Tale forma di azione, quindi, ha uno scopo essenzialmente conservativo e cautelare, tanto che la sentenza di accoglimento della domanda revocatoria ha come conseguenza quella di consentire al creditore di espropriare i beni alienati a terzi dal suo debitore, pur rimanendo questi nella disponibilità dei terzi medesimi.
I presupposti di tale azione si possono sostanzialmente riassumersi nel seguente modo: 1. Esistenza di un diritto di credito verso il debitore; 2. Esistenza di un atto dispositivo del debitore; 3. La sussistenza di un pregiudizio arrecato dall’atto alle ragioni del creditore (c.d. eventus damni); 4. La conoscenza, da parte del debitore, che il proprio atto avrebbe arrecato danno al creditore (c.d. consilium fraudis); 5. La consapevolezza del pregiudizio o partecipazione alla dolosa preordinazione da parte del terzo acquirente nel caso di atti a titolo oneroso (c.d. scientia damni o scientia fraudis).
Ciò posto, va rilevato che la Corte di Cassazione si è più volte pronunciata in merito alla ripartizione dell’onere probatorio in azioni di tal genere.
Ordinanza n. 23907/2019 del 25 settembre 2019
Da ultimo, gli Ermellini, con la recente ordinanza n. 23907/2019 del 25 settembre 2019, hanno essenzialmente confermato la natura di strumento di conservazione della garanzia patrimoniale dell’azione revocatoria ordinaria, il cui scopo è proprio quello di far dichiarare l’inefficacia degli atti di disposizione patrimoniale con cui il debitore ha arrecato pregiudizio alle ragioni del suo creditore, ribadendo, altresì, i suoi elementi qualificanti, ovvero l’eventus damni ed il consilium fraudis.

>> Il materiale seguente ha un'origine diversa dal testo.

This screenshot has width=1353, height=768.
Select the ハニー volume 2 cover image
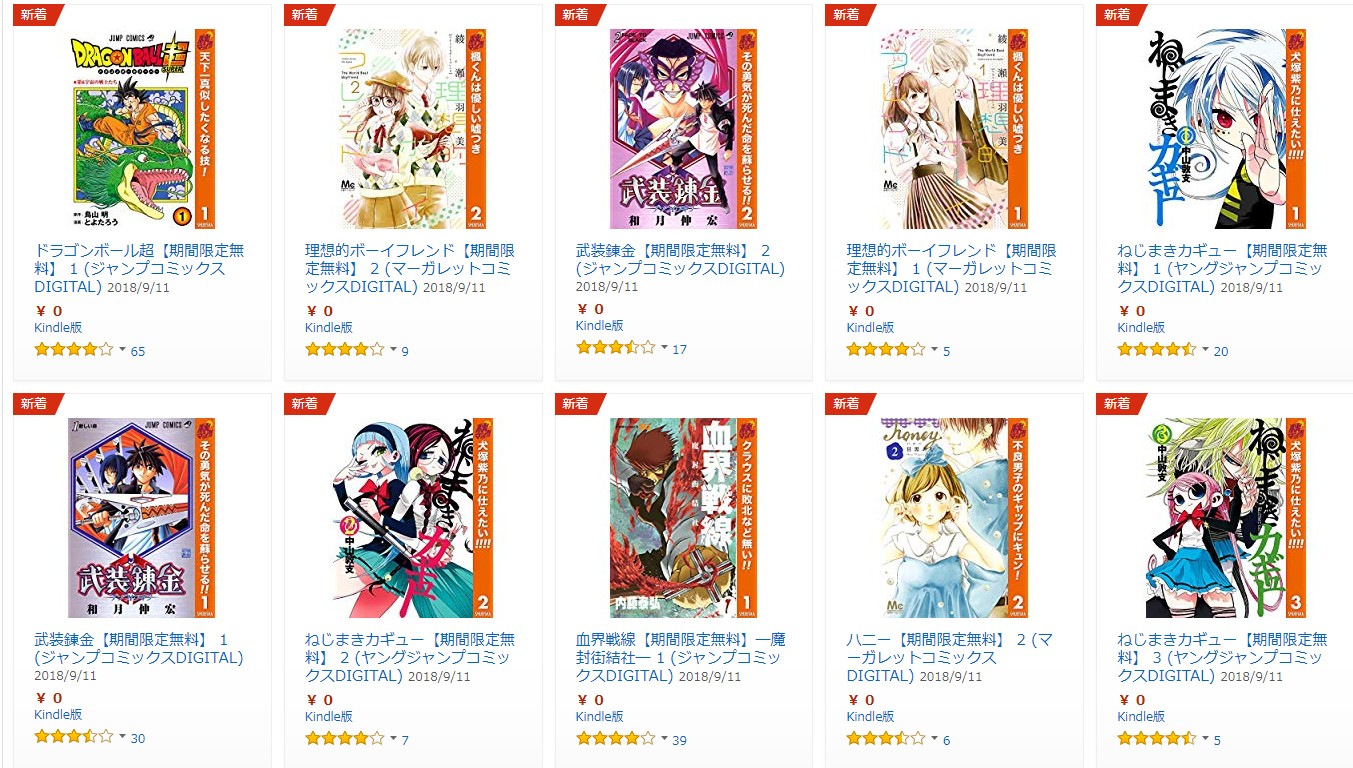(x=954, y=518)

Riguardo poi, alla ripartizione dell’onere probatorio tra creditore e debitore, la Suprema Corte ha richiamato l'orientamento ormai consolidato della giurisprudenza di legittimità, secondo il quale è onere del debitore dimostrare non solo di essere titolare di altri immobili, ma anche che il suo patrimonio residuo sia di entità tale da risultare sufficiente a garantire i creditori.
Difatti, in tema di revocatoria ordinaria, non essendo richiesta, a fondamento dell'azione, la totale compromissione della consistenza del patrimonio del debitore, ma soltanto il compimento di un atto che renda più incerta o difficile la soddisfazione del credito, l'onere di provare l'insussistenza di tale rischio, in ragione di ampie residualità patrimoniali, incombe sul convenuto che eccepisca, per questo motivo, la mancanza dell’eventus damni (Cass. 03/02/2015, n. 1902; Cass. 29/03/2007, n. 7767).
In definitiva, il principio enunciato dalla Cassazione è quello secondo cui, nelle azioni di revocatoria ordinaria, l’onere di dimostrare le modificazioni della garanzia patrimoniale grava sul creditore, mentre il debitore è tenuto a provare che il suo patrimonio residuo è in grado di soddisfare le ragioni del creditore.